9. Web Scraping#



import requests
from bs4 import BeautifulSoup
import pandas as pd


If it says it cannot load one of the libraries, use pip inside your notebook to install,

pip install beautifulsoup4

then restart your kernel (Kernel menu, choose restart)

9.1. Getting Data From Websites#

We have seen that read_html can get content from an actual website, not a data file that is hosted somewhere on the internet, that takes tables on a website and returns a list of DataFrames.

This gives us a list of DataFrames that come from the website. pandas gets tables by looking in the html for the site and finding the <table> tags.

9.2. Everything is Data#

For the purpose of this class, it is best to think of the content on a web page like a datastructure.

html anatomy

HTML tree structure

there are tags <> that define the structure, and these can be further classified with classes

9.3. Scraping a URI website#

We’re going to create a DataFrame about URI CS & Statistics Faculty.

from the people page of the department website.

We can inspect the page to check that it’s well structured.


With great power comes great responsibility.

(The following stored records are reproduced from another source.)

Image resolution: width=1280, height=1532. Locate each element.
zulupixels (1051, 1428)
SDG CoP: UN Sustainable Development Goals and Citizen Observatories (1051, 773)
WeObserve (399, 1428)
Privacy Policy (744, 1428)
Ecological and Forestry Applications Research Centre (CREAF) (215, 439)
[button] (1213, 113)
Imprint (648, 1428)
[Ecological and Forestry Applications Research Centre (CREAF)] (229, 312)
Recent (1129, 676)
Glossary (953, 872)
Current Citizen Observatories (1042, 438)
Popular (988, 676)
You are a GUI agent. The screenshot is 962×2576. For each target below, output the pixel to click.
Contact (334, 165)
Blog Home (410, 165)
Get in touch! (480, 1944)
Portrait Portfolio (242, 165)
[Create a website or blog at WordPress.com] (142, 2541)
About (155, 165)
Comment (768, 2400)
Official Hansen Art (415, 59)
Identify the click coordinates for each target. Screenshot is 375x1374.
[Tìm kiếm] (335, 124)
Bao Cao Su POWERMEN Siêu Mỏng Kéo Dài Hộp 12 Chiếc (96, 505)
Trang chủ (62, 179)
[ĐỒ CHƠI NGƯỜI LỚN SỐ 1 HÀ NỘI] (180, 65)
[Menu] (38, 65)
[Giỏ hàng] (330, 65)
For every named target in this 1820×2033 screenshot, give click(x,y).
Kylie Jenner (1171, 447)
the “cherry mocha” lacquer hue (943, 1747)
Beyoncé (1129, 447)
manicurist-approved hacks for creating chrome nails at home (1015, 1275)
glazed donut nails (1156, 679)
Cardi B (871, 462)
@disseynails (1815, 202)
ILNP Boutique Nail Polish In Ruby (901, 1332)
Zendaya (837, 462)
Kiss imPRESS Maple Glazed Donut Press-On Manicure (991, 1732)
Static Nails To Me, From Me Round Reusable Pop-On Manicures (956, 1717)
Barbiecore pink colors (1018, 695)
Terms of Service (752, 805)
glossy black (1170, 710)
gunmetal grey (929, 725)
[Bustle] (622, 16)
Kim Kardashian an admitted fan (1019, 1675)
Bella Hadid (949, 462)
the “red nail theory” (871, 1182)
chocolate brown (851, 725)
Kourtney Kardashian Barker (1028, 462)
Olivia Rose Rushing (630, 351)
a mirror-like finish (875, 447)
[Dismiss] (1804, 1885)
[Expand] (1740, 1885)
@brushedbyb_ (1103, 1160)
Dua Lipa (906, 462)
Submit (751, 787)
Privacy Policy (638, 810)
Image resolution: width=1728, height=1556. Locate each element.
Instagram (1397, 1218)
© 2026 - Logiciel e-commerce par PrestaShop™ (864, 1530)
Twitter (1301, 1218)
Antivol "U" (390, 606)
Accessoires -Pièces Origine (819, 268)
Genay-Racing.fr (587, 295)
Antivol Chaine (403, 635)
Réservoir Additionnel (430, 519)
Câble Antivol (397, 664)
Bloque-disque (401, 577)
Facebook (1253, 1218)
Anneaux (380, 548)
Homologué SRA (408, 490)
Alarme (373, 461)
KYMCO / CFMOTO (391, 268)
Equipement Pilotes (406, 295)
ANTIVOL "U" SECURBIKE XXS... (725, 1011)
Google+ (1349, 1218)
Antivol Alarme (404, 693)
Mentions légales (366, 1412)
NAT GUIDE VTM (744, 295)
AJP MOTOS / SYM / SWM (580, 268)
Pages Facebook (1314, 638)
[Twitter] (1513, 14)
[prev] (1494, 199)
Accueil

  • always check the robots.txt

  • do not do things that the owner says not to do

  • government websites are typically safe

We’ll save the URL for easy use

cs_people_url = 'https://web.uri.edu/cs/people/'

Then we can use the requests library to make a call to the internet. It actually gets back a response object which has a lot of extra information. For today we only need the content from the page which is an attrtibute of that object:

cs_people_html = requests.get(cs_people_url).content

This is raw:

b'\n<!DOCTYPE html>\n<html lang="en-US">\n\t\n<head>\n<meta charset="UTF-8"><script type="text/javascript">(window.NREUM||(NREUM={})).init={privacy:{cookies_enabled:true},ajax:{deny_list:["bam.nr-data.net"]},'

But we do not need to manually write search tools, that’s what BeautifulSoup is for.

cs_people = BeautifulSoup(cs_people_html,'html.parser')

9.3.1. Looking at tags#

In this object we can use any tag from the file and get back the first instance

<a class="skip-link screen-reader-text" href="#content">Skip to content</a>

We also see <h3> in the code so we can get the first one like this:

<h3 class="p-name"><a href="https://web.uri.edu/cs/meet/gavino-puggioni/">Gavino Puggioni</a></h3>

this cheatsheet shows lots of html tags, but for this purpose you do not really need it. You’ll be inspecting the page and then looking for what you want

9.3.2. Searching the source#

More helpful is the find_all method we wnat to find all div tags that are “peopleitem” class. We decided this by inspecting the code on the website.

this is a long, object and we can see it looks iterable ([ at the start)

people_items = cs_people.find_all('div','peopleitem')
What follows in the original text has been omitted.